Problem details: Transcribe only the lines between the first line of the records and the line containing "Viewport: 752px width, 459px height.", inclusive, exactly as written.

Input:
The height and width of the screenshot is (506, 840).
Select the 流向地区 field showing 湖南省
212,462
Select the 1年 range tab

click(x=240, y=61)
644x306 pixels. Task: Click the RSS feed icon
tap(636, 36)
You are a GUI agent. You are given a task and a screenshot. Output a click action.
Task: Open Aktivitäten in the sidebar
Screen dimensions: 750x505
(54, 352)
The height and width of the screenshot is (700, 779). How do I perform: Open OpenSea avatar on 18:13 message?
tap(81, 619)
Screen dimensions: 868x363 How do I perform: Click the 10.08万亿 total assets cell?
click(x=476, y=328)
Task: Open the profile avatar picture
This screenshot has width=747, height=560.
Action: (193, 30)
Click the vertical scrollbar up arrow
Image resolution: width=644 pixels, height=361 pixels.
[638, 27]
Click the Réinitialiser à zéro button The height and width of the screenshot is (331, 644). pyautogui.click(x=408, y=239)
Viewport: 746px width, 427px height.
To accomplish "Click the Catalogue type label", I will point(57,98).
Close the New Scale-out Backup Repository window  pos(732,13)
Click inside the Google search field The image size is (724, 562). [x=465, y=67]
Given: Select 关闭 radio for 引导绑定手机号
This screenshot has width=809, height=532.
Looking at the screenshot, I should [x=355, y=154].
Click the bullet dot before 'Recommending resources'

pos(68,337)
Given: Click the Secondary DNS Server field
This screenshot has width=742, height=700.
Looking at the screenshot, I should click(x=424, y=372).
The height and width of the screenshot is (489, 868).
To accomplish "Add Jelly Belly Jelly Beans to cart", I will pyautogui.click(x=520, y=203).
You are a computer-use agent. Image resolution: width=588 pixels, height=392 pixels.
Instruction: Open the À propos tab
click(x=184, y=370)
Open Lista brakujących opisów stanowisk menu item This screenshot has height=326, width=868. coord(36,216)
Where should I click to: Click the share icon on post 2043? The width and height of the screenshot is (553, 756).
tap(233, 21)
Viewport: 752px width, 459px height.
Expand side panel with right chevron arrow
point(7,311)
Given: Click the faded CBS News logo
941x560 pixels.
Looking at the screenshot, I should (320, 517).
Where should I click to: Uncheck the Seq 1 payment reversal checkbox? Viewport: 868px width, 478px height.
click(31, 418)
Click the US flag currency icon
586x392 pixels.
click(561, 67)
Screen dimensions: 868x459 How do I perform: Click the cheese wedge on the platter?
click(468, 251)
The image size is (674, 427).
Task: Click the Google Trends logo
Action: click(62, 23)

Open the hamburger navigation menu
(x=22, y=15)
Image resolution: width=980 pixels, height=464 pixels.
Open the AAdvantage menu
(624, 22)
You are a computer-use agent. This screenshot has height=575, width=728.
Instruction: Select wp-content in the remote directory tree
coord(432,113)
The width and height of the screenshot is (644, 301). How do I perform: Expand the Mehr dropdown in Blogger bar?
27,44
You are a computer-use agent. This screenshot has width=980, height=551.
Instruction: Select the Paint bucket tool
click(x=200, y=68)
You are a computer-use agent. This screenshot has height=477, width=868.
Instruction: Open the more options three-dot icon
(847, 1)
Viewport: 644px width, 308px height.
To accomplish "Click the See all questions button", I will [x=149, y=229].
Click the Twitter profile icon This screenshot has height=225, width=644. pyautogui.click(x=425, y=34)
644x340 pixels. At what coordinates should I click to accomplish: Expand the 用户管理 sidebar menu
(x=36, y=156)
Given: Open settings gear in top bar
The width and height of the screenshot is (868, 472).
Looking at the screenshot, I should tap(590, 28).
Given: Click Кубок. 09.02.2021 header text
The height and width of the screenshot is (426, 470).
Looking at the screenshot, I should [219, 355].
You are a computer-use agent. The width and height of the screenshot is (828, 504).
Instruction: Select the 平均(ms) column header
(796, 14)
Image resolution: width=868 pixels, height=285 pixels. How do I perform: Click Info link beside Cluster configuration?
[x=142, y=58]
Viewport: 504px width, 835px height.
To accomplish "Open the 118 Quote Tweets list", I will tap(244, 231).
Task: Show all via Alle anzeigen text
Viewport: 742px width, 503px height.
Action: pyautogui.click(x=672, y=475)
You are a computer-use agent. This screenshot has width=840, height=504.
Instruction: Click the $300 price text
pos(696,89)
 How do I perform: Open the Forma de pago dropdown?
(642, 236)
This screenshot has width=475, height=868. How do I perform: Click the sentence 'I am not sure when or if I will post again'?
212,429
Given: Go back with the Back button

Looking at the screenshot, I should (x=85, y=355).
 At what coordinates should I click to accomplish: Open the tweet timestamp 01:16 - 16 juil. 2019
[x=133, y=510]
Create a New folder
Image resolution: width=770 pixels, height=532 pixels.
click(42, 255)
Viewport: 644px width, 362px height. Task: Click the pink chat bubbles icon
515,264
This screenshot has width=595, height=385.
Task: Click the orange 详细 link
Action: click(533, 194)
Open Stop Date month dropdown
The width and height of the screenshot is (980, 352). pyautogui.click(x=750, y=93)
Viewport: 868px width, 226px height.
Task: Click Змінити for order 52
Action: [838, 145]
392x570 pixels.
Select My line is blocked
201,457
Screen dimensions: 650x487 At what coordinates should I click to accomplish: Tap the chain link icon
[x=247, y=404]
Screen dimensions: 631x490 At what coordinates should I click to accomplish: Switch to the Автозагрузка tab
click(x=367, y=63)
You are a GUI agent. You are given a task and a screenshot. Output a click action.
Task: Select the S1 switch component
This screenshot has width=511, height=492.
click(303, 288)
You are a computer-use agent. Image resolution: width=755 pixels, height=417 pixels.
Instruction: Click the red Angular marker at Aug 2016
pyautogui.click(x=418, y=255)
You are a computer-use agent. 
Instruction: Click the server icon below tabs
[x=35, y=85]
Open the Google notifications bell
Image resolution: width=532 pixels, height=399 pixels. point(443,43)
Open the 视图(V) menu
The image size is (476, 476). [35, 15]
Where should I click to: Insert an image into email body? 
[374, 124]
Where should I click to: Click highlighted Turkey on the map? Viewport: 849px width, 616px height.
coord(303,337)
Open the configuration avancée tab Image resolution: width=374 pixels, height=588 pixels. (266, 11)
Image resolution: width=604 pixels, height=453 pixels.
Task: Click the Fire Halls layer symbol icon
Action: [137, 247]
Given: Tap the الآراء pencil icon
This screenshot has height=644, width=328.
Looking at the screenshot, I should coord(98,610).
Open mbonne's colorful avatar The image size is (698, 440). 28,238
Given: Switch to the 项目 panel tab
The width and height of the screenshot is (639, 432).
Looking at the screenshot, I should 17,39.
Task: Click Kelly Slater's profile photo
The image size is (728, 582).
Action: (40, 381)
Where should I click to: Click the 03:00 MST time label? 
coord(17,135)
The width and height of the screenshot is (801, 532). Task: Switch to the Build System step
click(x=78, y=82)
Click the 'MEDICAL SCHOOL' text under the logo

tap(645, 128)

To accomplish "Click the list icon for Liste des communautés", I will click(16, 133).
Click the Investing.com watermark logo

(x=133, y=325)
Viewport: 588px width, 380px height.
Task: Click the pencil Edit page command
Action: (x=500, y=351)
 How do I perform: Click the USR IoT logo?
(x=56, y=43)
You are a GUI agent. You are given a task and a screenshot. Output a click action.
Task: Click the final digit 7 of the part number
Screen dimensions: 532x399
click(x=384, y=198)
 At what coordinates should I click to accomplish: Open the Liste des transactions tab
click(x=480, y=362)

Answer to this exercise:
The height and width of the screenshot is (506, 840).
Select the 流向地区 field showing 湖南省
212,462
Select the 1年 range tab

click(x=240, y=61)
644x306 pixels. Task: Click the RSS feed icon
tap(636, 36)
You are a GUI agent. You are given a task and a screenshot. Output a click action.
Task: Open Aktivitäten in the sidebar
Screen dimensions: 750x505
(54, 352)
The height and width of the screenshot is (700, 779). How do I perform: Open OpenSea avatar on 18:13 message?
tap(81, 619)
Screen dimensions: 868x363 How do I perform: Click the 10.08万亿 total assets cell?
click(x=476, y=328)
Task: Open the profile avatar picture
This screenshot has width=747, height=560.
Action: (193, 30)
Click the vertical scrollbar up arrow
Image resolution: width=644 pixels, height=361 pixels.
[638, 27]
Click the Réinitialiser à zéro button The height and width of the screenshot is (331, 644). pyautogui.click(x=408, y=239)
Viewport: 746px width, 427px height.
To accomplish "Click the Catalogue type label", I will point(57,98).
Close the New Scale-out Backup Repository window  pos(732,13)
Click inside the Google search field The image size is (724, 562). [x=465, y=67]
Given: Select 关闭 radio for 引导绑定手机号
This screenshot has width=809, height=532.
Looking at the screenshot, I should [x=355, y=154].
Click the bullet dot before 'Recommending resources'

pos(68,337)
Given: Click the Secondary DNS Server field
This screenshot has width=742, height=700.
Looking at the screenshot, I should click(x=424, y=372).
The height and width of the screenshot is (489, 868).
To accomplish "Add Jelly Belly Jelly Beans to cart", I will pyautogui.click(x=520, y=203).
You are a computer-use agent. Image resolution: width=588 pixels, height=392 pixels.
Instruction: Open the À propos tab
click(x=184, y=370)
Open Lista brakujących opisów stanowisk menu item This screenshot has height=326, width=868. coord(36,216)
Where should I click to: Click the share icon on post 2043? The width and height of the screenshot is (553, 756).
tap(233, 21)
Viewport: 752px width, 459px height.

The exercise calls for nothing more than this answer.